• _Task input_:
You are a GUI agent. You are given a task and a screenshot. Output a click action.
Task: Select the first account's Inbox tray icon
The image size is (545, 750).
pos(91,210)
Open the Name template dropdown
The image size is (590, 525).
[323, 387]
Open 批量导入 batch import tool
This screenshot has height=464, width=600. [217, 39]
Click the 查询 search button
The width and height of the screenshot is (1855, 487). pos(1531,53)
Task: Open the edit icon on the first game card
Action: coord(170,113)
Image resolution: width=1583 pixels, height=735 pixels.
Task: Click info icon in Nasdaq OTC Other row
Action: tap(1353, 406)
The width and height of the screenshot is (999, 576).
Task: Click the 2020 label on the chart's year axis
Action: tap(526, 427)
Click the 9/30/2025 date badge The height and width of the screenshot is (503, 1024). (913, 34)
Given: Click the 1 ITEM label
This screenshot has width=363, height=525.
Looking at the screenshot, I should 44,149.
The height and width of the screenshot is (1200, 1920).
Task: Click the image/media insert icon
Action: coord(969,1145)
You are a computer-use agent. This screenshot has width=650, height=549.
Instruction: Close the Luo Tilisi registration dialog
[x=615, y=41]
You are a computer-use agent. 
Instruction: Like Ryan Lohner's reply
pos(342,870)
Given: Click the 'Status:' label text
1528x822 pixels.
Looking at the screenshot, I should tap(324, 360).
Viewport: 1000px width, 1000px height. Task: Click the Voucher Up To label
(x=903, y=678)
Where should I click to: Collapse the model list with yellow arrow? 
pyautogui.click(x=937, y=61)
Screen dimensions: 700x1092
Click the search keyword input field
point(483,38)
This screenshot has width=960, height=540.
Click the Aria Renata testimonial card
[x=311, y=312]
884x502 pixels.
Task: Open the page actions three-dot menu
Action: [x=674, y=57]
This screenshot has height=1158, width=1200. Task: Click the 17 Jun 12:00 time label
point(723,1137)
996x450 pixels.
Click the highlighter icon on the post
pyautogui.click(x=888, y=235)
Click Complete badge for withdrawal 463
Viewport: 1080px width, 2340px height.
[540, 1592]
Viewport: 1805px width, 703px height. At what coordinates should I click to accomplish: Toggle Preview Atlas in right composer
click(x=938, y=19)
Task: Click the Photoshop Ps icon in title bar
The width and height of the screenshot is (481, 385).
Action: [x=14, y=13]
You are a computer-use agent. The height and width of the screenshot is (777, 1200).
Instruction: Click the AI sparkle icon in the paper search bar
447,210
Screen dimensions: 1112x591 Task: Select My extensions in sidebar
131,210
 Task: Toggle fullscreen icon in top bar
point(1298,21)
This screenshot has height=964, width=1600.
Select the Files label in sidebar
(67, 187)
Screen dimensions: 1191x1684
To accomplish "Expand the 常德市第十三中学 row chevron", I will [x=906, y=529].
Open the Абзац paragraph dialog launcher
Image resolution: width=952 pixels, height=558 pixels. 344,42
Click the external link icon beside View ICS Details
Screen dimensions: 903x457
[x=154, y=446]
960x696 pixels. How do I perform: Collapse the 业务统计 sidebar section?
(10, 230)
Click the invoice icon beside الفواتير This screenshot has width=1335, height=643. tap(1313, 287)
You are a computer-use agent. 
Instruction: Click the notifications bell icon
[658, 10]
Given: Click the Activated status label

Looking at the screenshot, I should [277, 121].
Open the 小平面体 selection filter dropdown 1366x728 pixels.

• _Exercise_: Search the material for the word "badge". Each line where it is found must be copied.

• _Problem solution_:
Click the 9/30/2025 date badge The height and width of the screenshot is (503, 1024). (913, 34)
Click Complete badge for withdrawal 463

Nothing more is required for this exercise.